[EXTRACT TO READ]
+---+

Coevolution

How the interactions between species influence each other's evolution

Studying evolution is notoriously difficult because it relies on multiple stochastic processes and the predictable process, natural selection, operates through a genotype to phenotype to fitness map that is riddled with nonadditive interactions like epistasis. An even more difficult challenge is studying coevolution because the evolution of multiple species has to be accounted for, and their evolution depends on one another creating a tangled bank of high order biological interactions. To untangle the bank, we have developed two multispecies laboratory systems that provide experimental control required to build a mechanistic understanding of coevolution.

Host-Parasite

We have published many papers on coevolution between bacteriophage lambda and its host, Escherichia coli. We are currently interested in using this model system to study how fitness landscapes are deformed during coevolution and how these deformations can set up evolutionary feedbacks that promote innovation.

+---+

Please pick up the coevolution text after its final sentence and continue writing it.

+---+

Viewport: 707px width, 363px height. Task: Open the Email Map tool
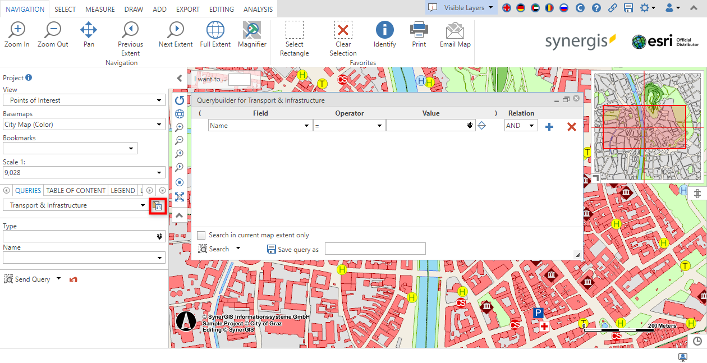455,34
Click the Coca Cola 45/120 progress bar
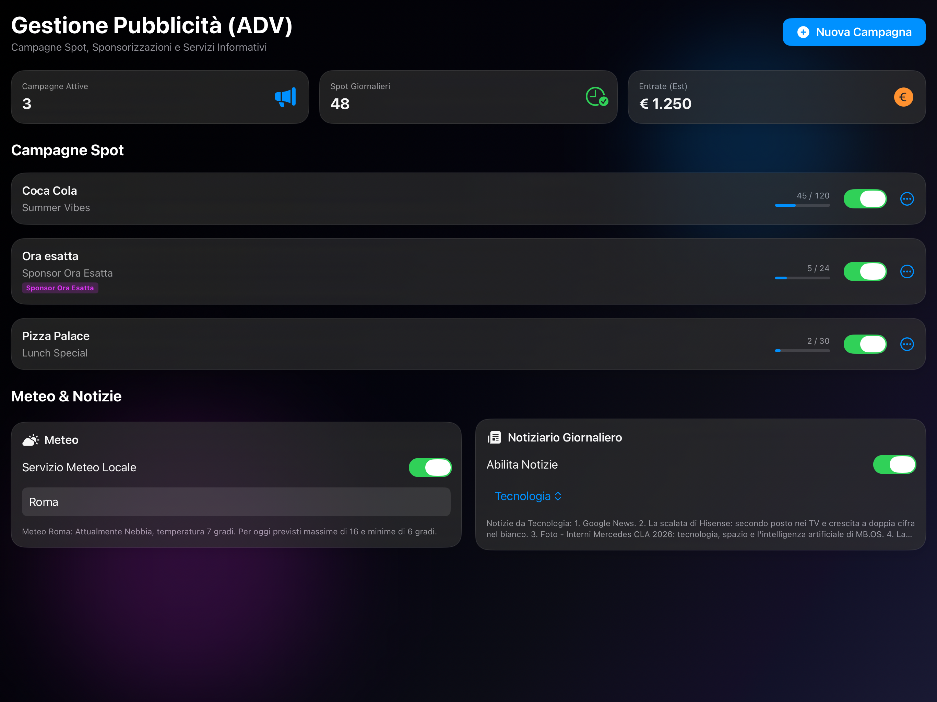 point(802,205)
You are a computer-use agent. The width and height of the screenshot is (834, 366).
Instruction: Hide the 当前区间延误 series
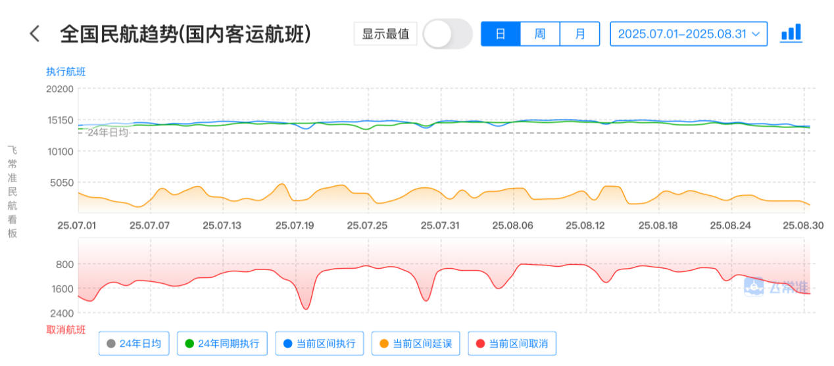tap(416, 343)
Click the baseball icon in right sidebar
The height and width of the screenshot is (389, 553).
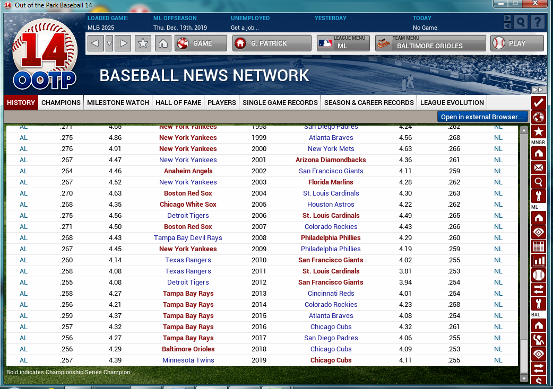[538, 275]
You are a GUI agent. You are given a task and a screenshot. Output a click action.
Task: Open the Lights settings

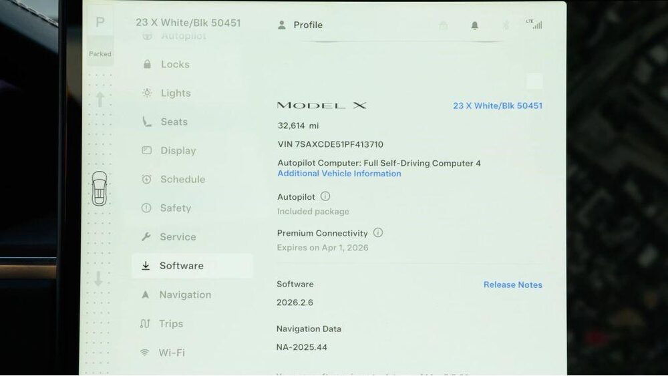(x=175, y=93)
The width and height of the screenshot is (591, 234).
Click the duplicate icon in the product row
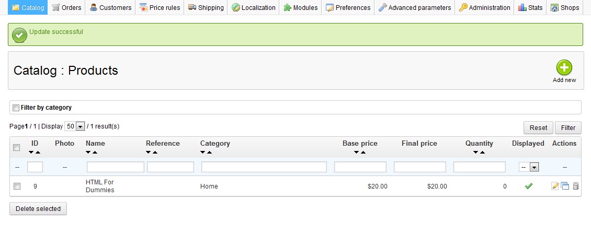[x=565, y=186]
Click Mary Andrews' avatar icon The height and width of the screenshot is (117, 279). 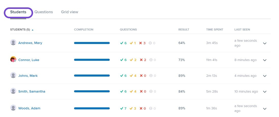point(13,42)
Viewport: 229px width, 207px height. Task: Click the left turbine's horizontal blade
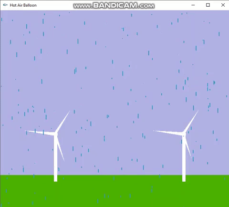coord(41,133)
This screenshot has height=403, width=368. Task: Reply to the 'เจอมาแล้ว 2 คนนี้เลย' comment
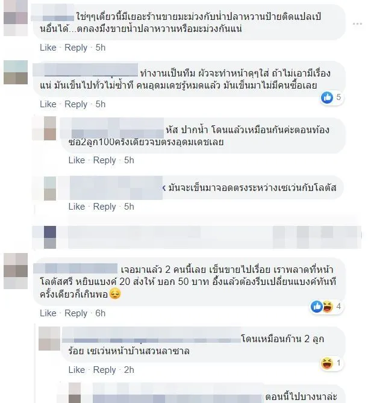[x=76, y=313]
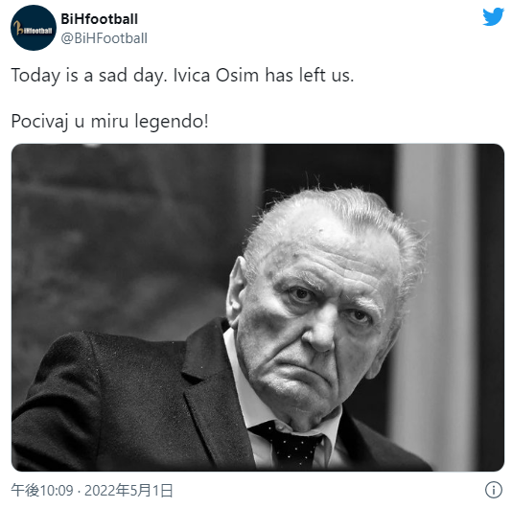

+---+

[OUTPUT]
Microbiome

Microbiome research has proliferated in the last decade. Our role in this area has been to develop a model experimental system to study interactions between metazoan hosts and their microbiomes. The host is a rotifer that has a number of characteristics amenable to microbiome evolution experiments; such as rapid generation time, ease of culturing large population sizes, and it has a rudimentary gut microbiome. We developed this system to learn how hosts coevolve with their microbiomes and to determine how microbiome effects extend beyond their host and into the broader ecosystem.

Viral Speciation

Viral Speciation

Viruses are the most genetically diverse group of organisms on Earth, yet we know little about the processes that drive their diversification. A handful of recent papers have shown that virus diversity can be classified by the Biological Species Concept’s criteria of reproductive isolation. In 2016 we published a paper showing that bacteriophage lambda speciates during the course of laboratory experiments by evolving mechanisms that interfere with strains ability to exchange DNA. We have a number of projects underway on speciation including using high throughput technologies to measure the fitness landscape of speciating bacteriophage lambda, and evolution experiments coupled with mathematical modeling to understand how competition, recombination, and genomic architecture impact speciation. We are also collaborating with Joseph Pogliano to identify traits that cause genetic barriers between viruses in order to understand how viruses in nature speciate.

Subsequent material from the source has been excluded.